Evidemment, des risques calculés. L’une des fonctions des managers et dirigeants est de prendre des risques calculés qui ne mettent pas en danger l’organisation, sa mission ou les personnes qui y travaillent. Ce n’est pas de l’inconscience.

Celui qui prend des risques à tout-va, sans en mesurer les conséquences, n’est pas courageux. C’est une tête brulée !

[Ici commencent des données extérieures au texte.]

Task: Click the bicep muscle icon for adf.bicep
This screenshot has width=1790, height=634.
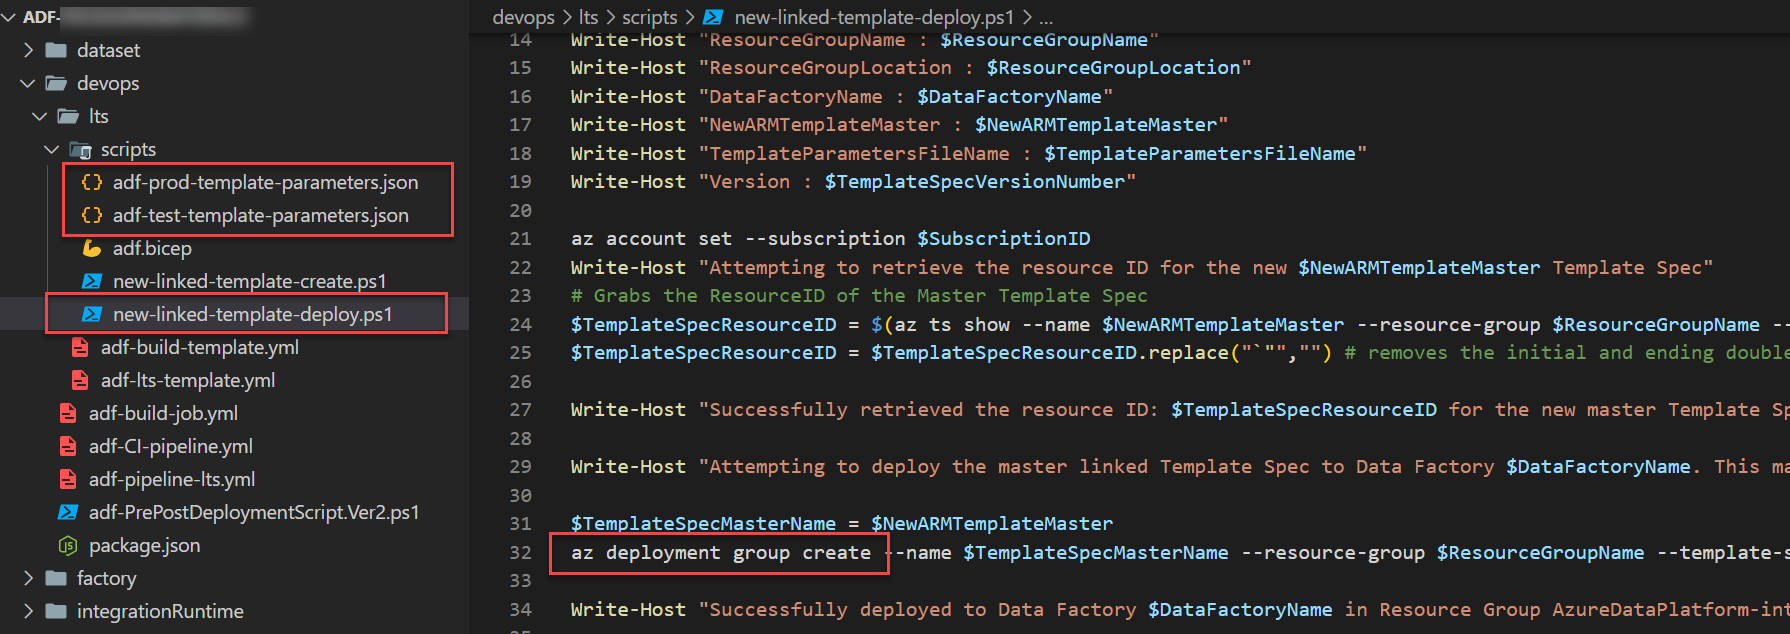Action: coord(92,249)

Le courage justement suppose de percevoir le danger, d’être tenté de s’en écarter et de quand même s’y confronter. Sous cette perspective, le courage managérial apparait comme la capacité personnelle à agir ou créer des opportunités d’action dans un environnement complexe et incertain. C’est aussi disposer d’une certaine qualité de jugement et de sang-froid. Le courage est sans victoire pour soi. Il se produit lorsque le manager prend des risques en vue, non d’un gain personnel, mais d’objectifs altruistes en ligne avec l’intérêt de l’organisation.

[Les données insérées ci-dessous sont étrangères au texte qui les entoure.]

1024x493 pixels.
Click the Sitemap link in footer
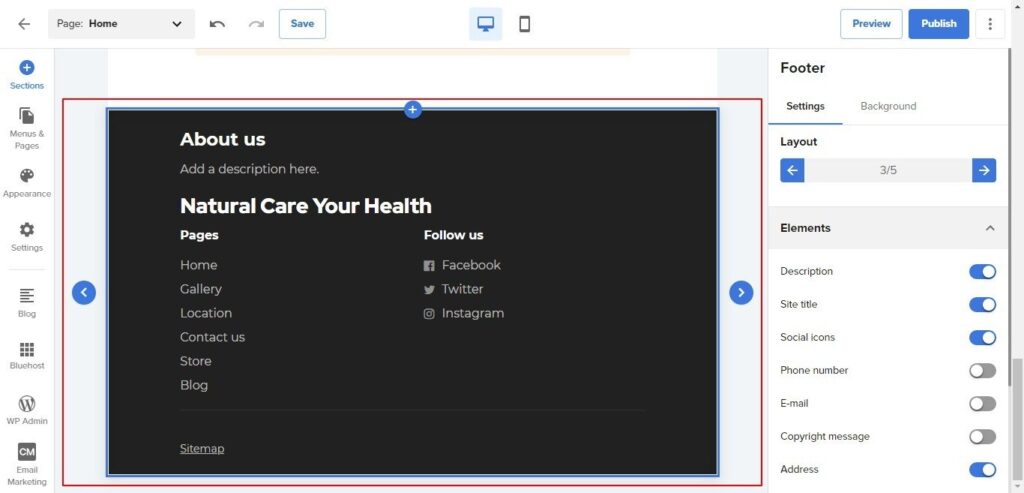coord(202,448)
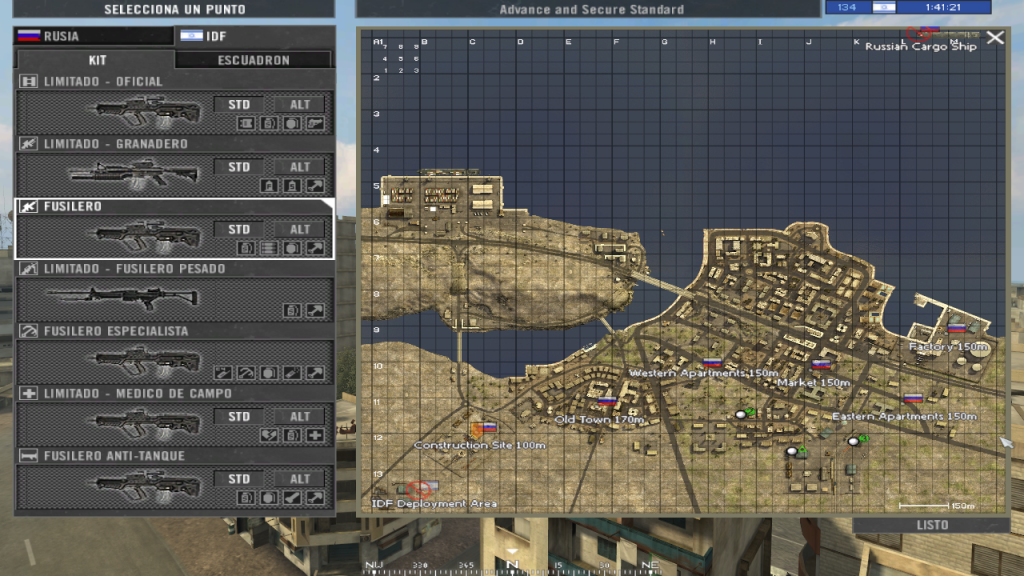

Le geste est sa propre fin, désintéressé de toute forme de récompense personnelle.

Il s’agit de prendre les orientations nécessaires, mêmes si elles sont impopulaires ou qu’elles peuvent causer l’insatisfaction ou la désapprobation de ses collaborateurs.

Les situations ne manquent pas pour exprimer son courage managérial dans les entreprises.

Prenons quelques illustrations concrètes…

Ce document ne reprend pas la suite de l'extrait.